In the best-case scenario, biofuel projects will bring infrastructure improvements that also benefit food producers, while entrepreneurs will invest in improving supply lines from the level of the family farm to a network of transporters, buyers and suppliers.
Ecomoz is working with a community-based organisation, Hende Wayela Energy, to raise productivity on coconut farms in Inhambane and among other plant-oil producers in the region.
"Efficiency will improve across the board," said Lerner. "Managed correctly, it [biofuel] presents an opportunity for poor farmers. It's better to promote sustainable management then to pose problems." She cited the sustainability criteria imposed by biofuel purchasers in the European Union as one way of ensuring community-friendly management practices.
Conflicting interests
But if the recent approval of Mozambique's largest biofuel operation to date is any indication, sustainable management practices are often in the eye of the beholder.

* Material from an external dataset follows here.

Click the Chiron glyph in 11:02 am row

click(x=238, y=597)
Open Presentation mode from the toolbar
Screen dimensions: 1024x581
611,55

The planned 30,000ha sugarcane plantation and ethanol processing plant, known as Procana, in the district of Massingir, in Gaza Province, near the South African border, has already seen its investor, the multinational Central African Mining and Exploration Company (CAMEC), engaged in fierce debate over water management, land rights and ethical concerns.
The company first clashed with the management of the recently expanded Limpopo Transfrontier Park, a joint conservation initiative between Mozambique, South Africa and Zimbabwe, when international donors and community representatives said land leased to CAMEC by the government had been promised to four communities wishing to escape human-animal conflict in the park.
The second issue was one of water management. The government and CAMEC are in disagreement with farmers, who say the project will monopolise water resources and hamper irrigation development efforts.
Izak Holtzhausen, CAMEC's general manager in Mozambique, said the company would provide between 2,000 and 7,000 jobs, depending on whether cane cutting would be mechanised or done by hand, while water feasibility studies showed adequate supplies.
Procana had experience of working with small-scale farmers, having initiated a storage and distribution company for small maize producers that had purchased and distributed 30,000 tonnes this year, he said, and would also educate family farmers in the area to become suppliers to the plant.
Waiting for the trickle down
Marcos Freire, a project coordinator at the the United States Agency for International Development (USAID)-funded Mozambique Institute of Agrarian Investigation, said it would be difficult for the average Mozambican farmer to participate in a biofuel economy on his own.
"Most small farmers will not have the capital available to produce quality crops; growing sorghum with no irrigation and no fertiliser doesn't work. Instead, big plantations are being set up in provinces where labour is abundant; people will have some income every month and still have time to work on their own crops. I think it's safe."
He said the biggest effect would be felt in the cities, where food prices were likely to rise, but this was not necessarily a bad thing. "The paying price to the small farmer will also go up. Small farmers will only change crops if they're absolutely sure they can sell, and the price is good."
Lerner agreed. "If done sustainably, Mozambique will make a lot of money on biofuels, but they need to ensure inclusive growth."